All of the data that follows is to be written out exactly, with images excluded.

Data provided Block Start

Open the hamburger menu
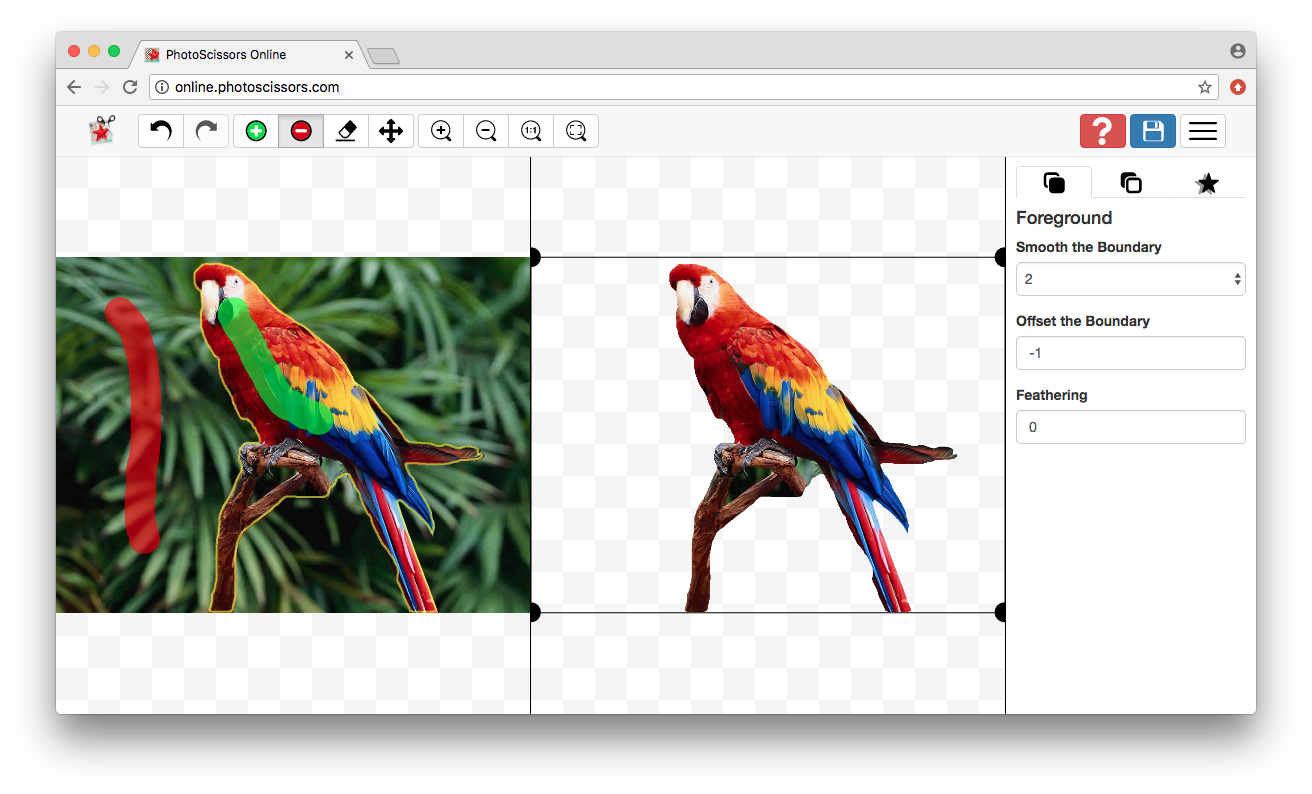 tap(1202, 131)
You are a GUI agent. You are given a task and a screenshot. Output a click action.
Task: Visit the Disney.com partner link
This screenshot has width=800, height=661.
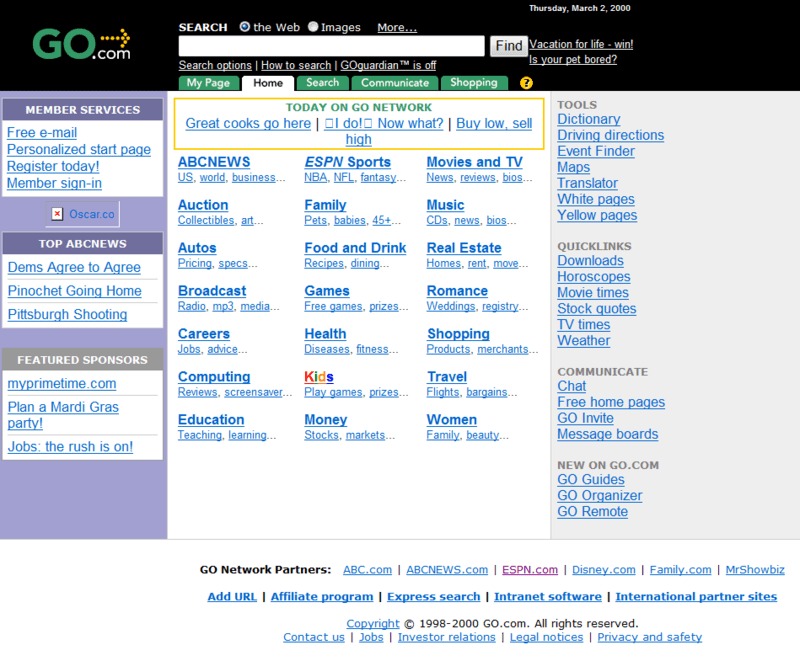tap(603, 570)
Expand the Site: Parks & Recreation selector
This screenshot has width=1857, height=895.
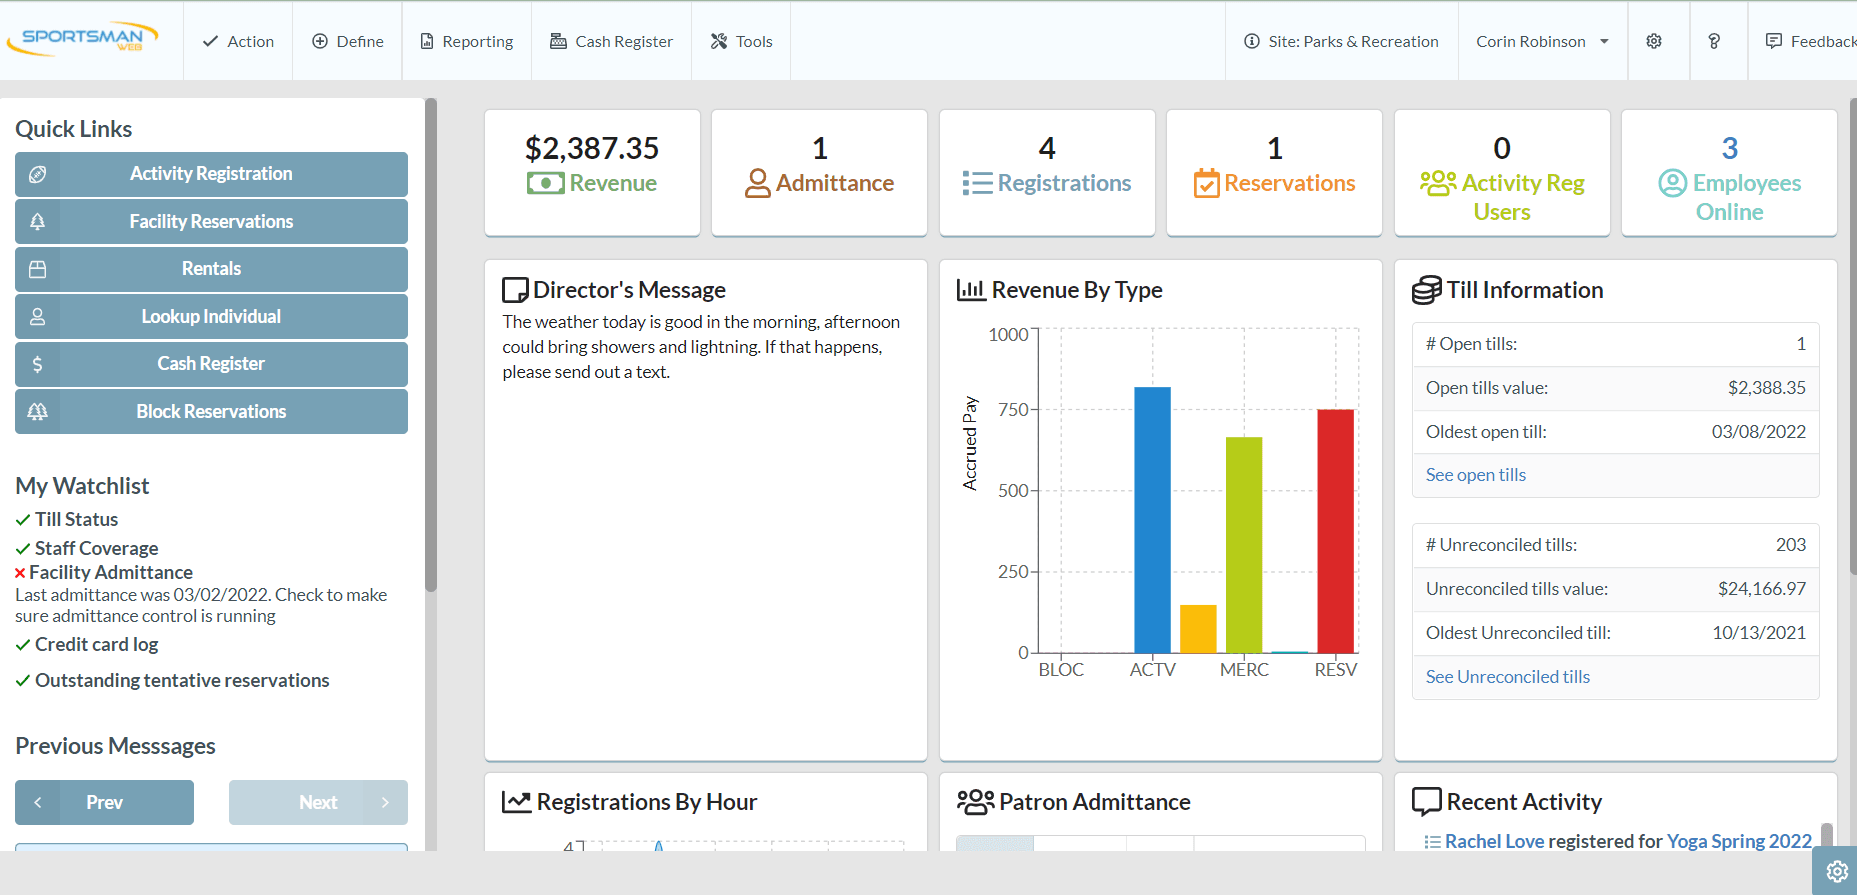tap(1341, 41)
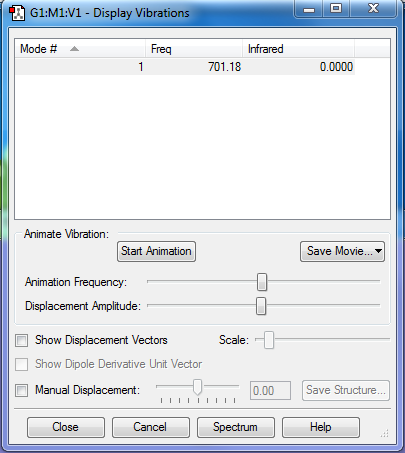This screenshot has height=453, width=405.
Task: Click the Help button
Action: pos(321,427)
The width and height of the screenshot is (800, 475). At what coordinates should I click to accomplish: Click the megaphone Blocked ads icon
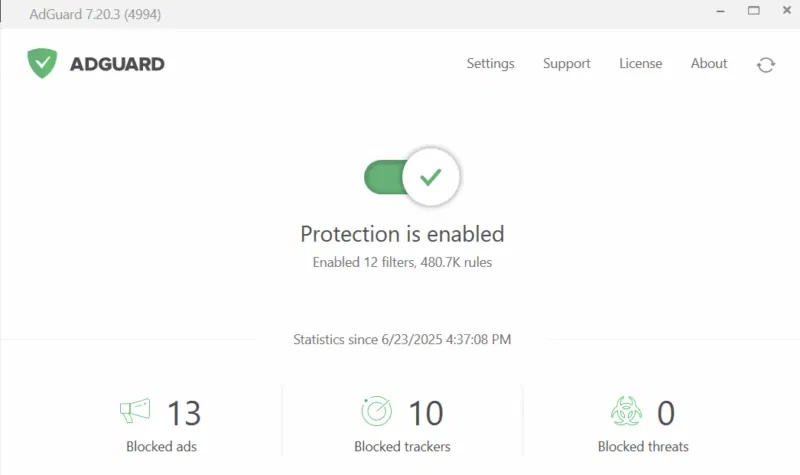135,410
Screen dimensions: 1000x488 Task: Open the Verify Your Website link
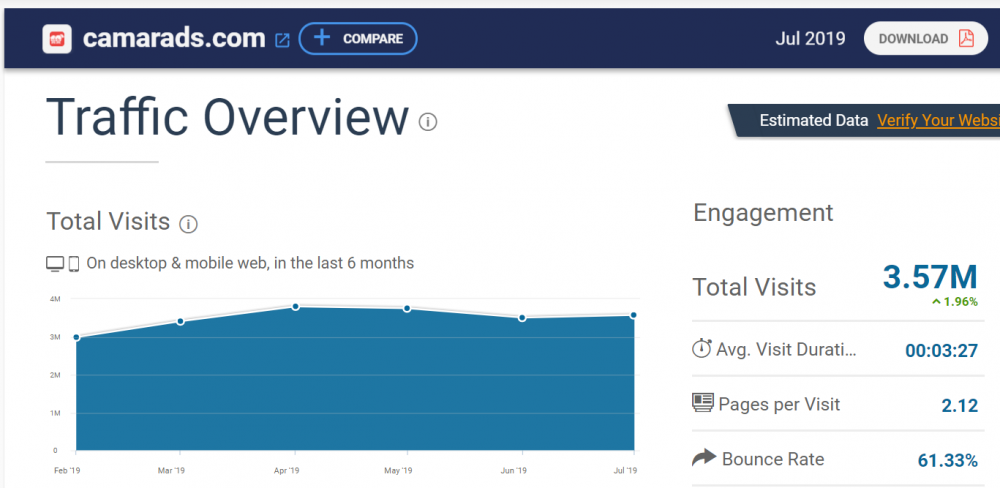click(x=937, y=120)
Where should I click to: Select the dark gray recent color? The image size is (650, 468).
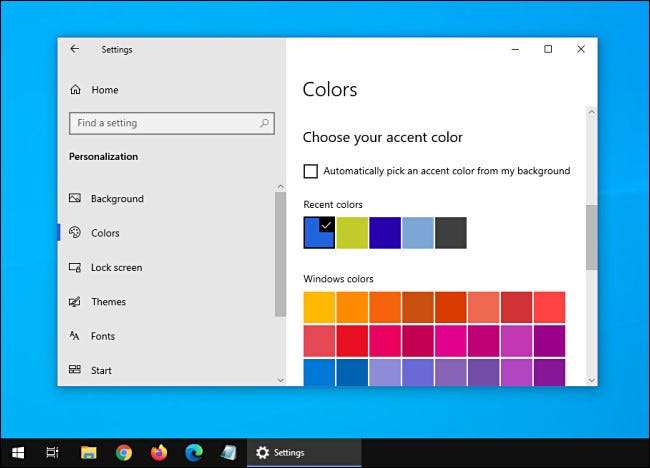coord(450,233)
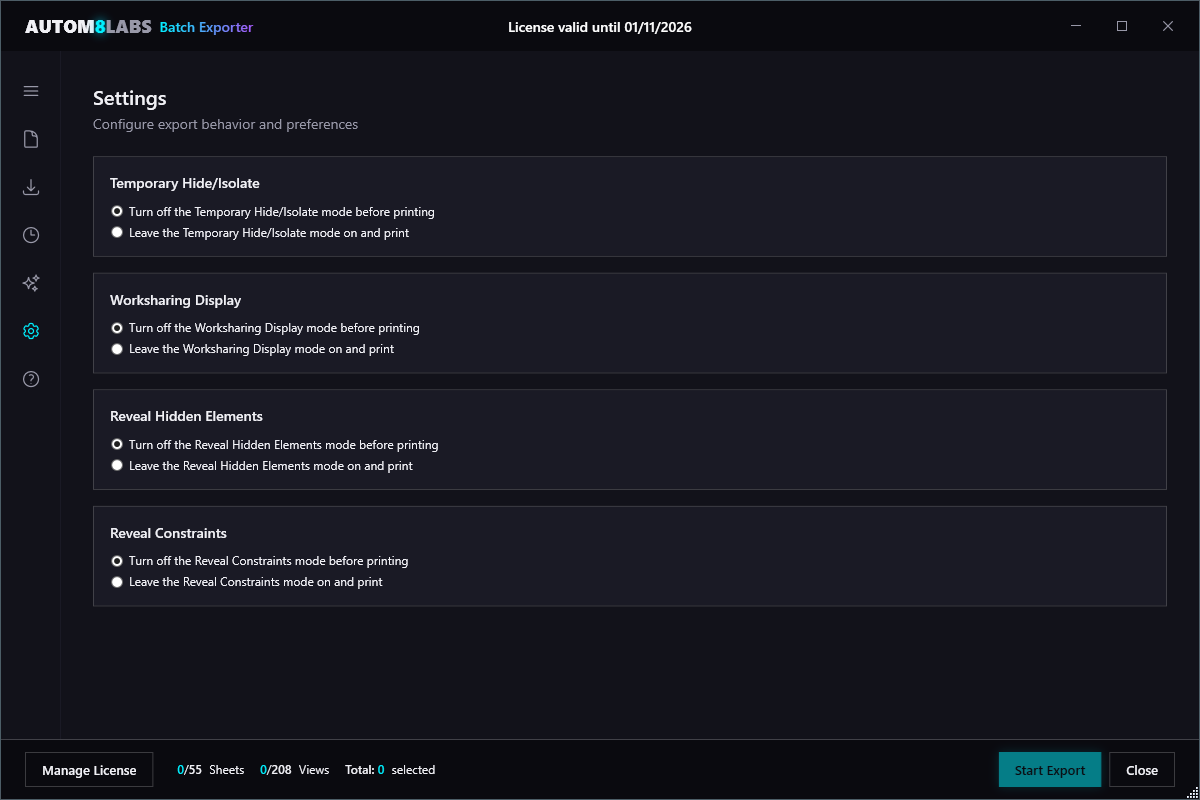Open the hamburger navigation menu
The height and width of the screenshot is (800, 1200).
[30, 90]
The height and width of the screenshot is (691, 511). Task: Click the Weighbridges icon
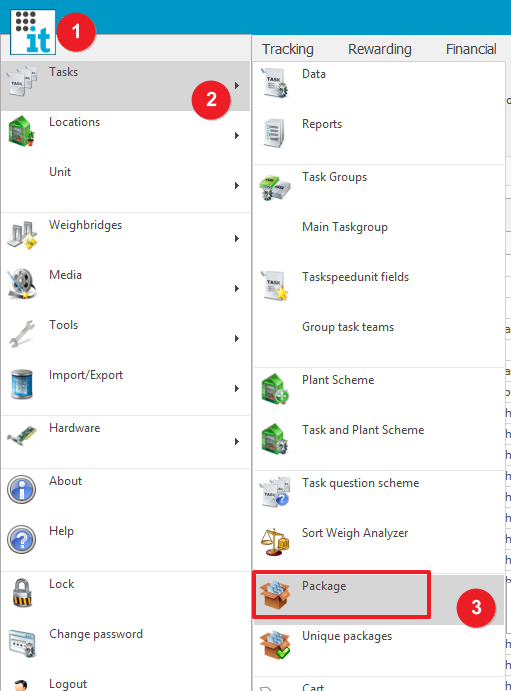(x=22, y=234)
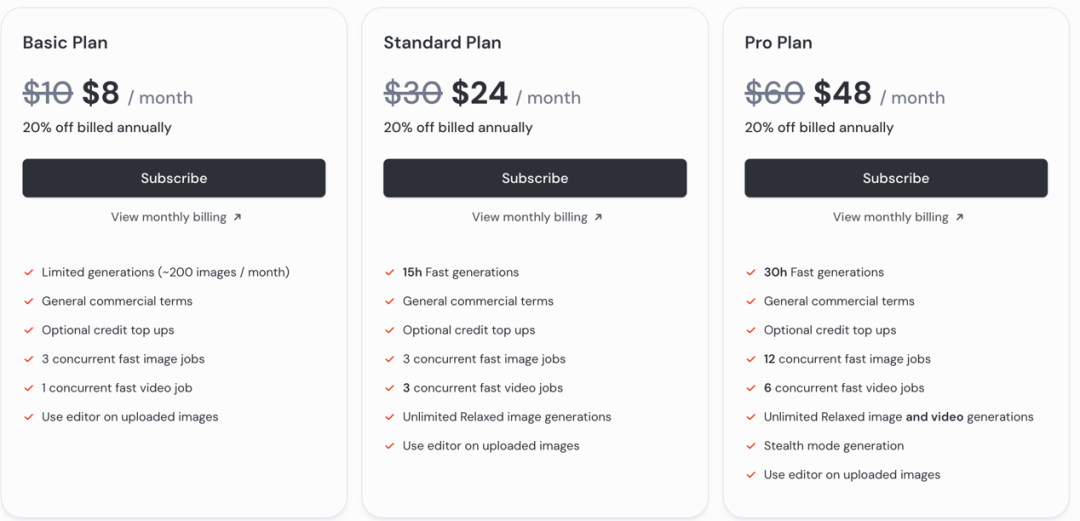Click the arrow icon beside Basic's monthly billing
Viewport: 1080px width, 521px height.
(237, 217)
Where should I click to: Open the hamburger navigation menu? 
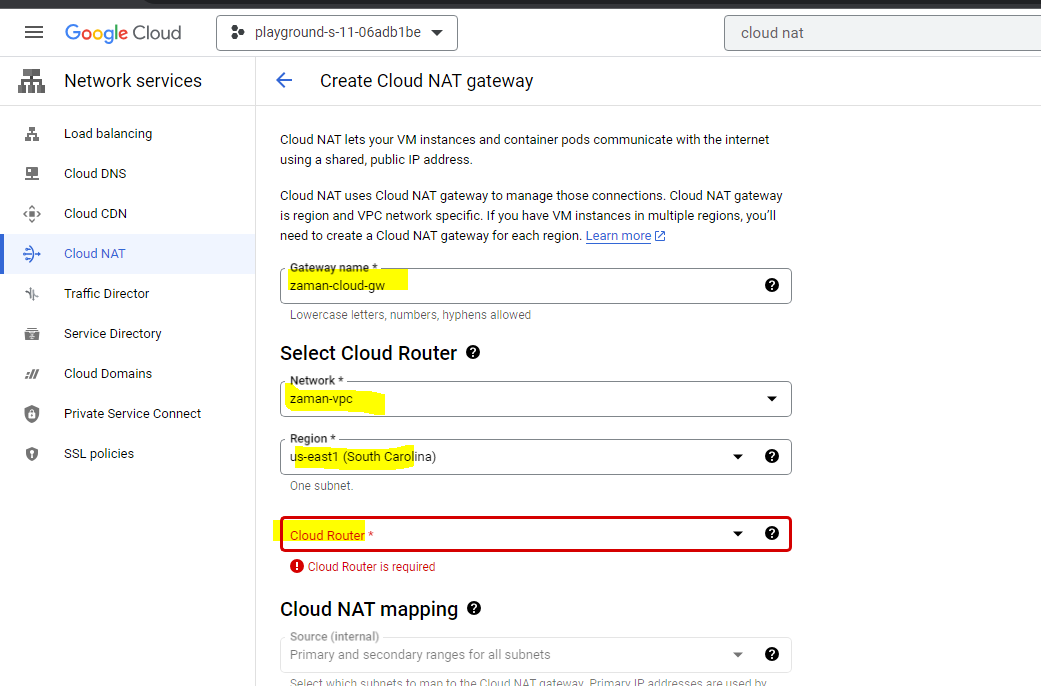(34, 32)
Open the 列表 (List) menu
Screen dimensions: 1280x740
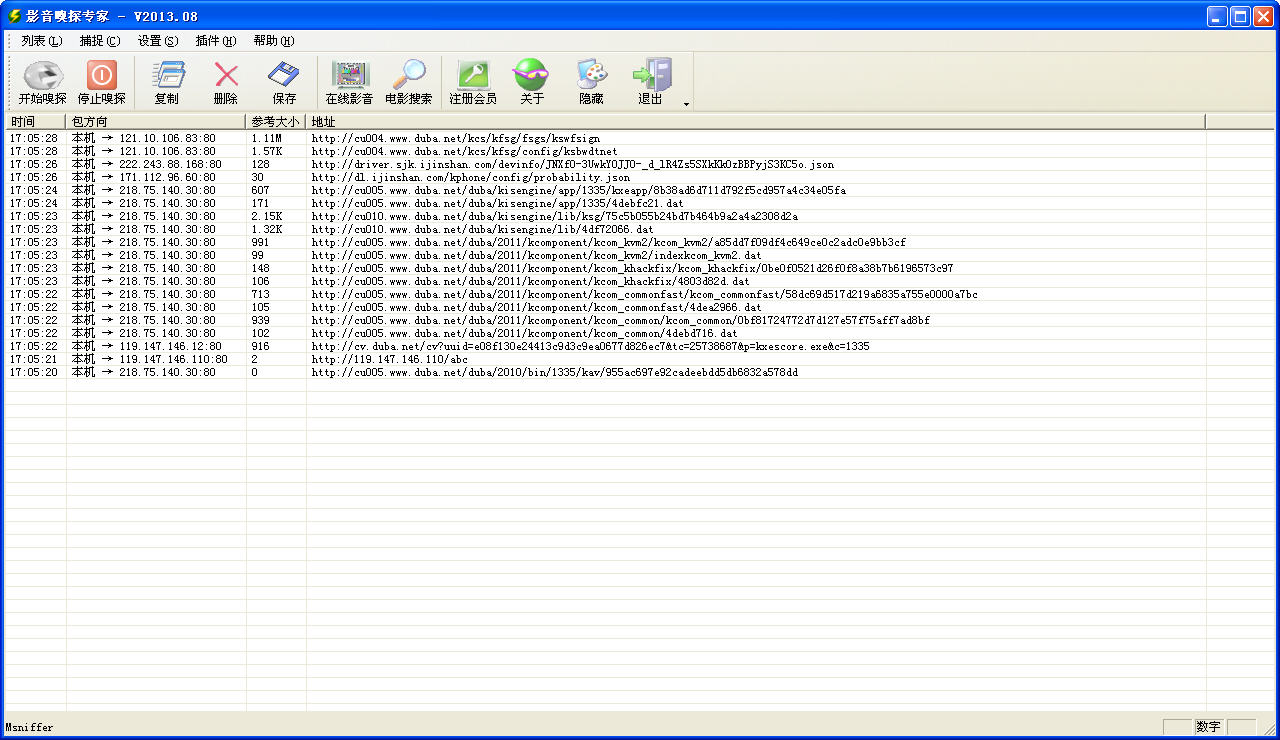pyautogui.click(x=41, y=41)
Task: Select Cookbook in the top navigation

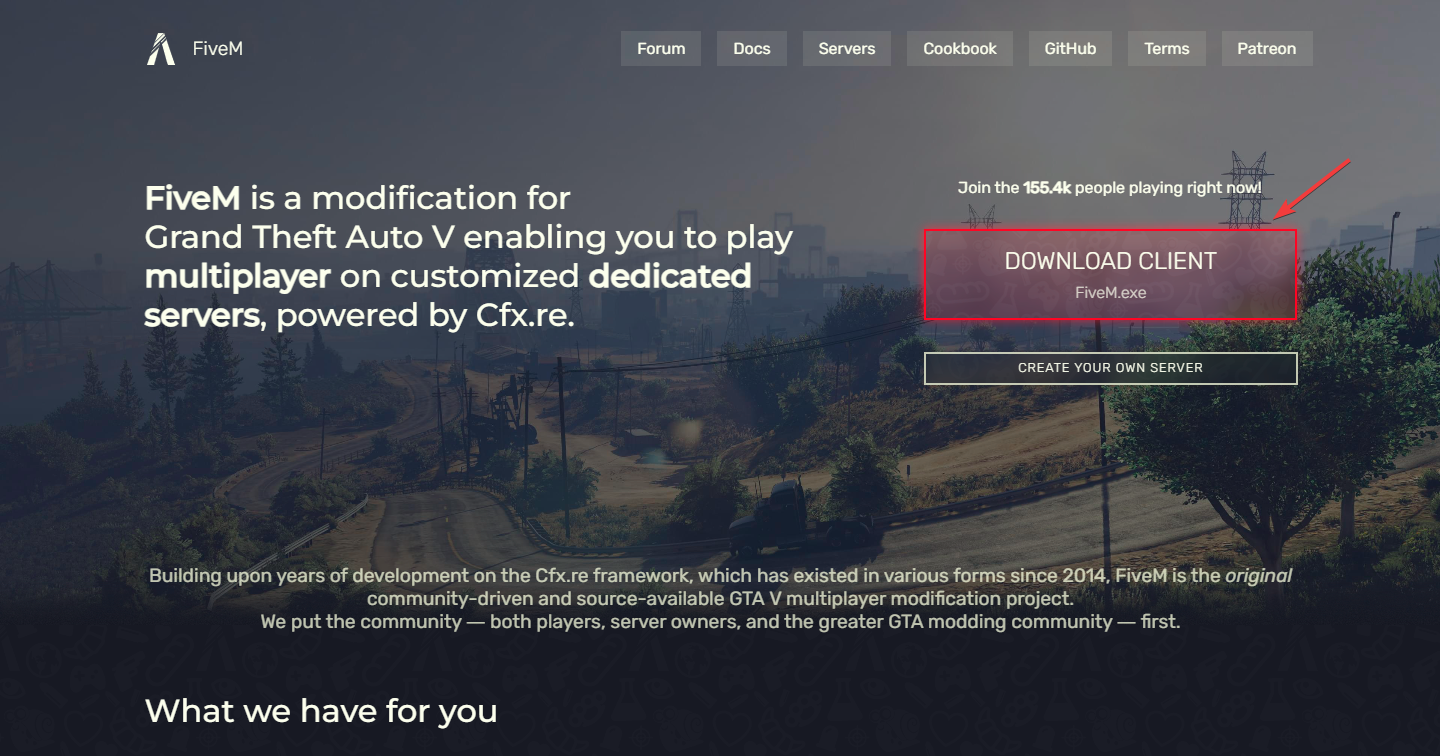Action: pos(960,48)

Data provided Block End

Your solution:
Open the hamburger menu
 tap(1202, 131)
You are a GUI agent. You are given a task and a screenshot. Output a click action.
Task: Visit the Disney.com partner link
This screenshot has width=800, height=661.
tap(603, 570)
Expand the Site: Parks & Recreation selector
This screenshot has width=1857, height=895.
tap(1341, 41)
This screenshot has height=453, width=405.
Task: Click the Help button
Action: pos(321,427)
The width and height of the screenshot is (800, 475). At what coordinates should I click to accomplish: Click the megaphone Blocked ads icon
135,410
Screen dimensions: 1000x488 Task: Open the Verify Your Website link
click(x=937, y=120)
Where should I click to: Select the dark gray recent color? The image size is (650, 468).
coord(450,233)
Open the hamburger navigation menu
The height and width of the screenshot is (800, 1200).
[30, 90]
The height and width of the screenshot is (691, 511). Task: Click the Weighbridges icon
(x=22, y=234)
Click the arrow icon beside Basic's monthly billing
Viewport: 1080px width, 521px height.
(237, 217)
Where should I click to: Open the hamburger navigation menu? 
(34, 32)
Open the 列表 (List) menu
Screen dimensions: 1280x740
pyautogui.click(x=41, y=41)
Task: Select Cookbook in the top navigation

Action: pos(960,48)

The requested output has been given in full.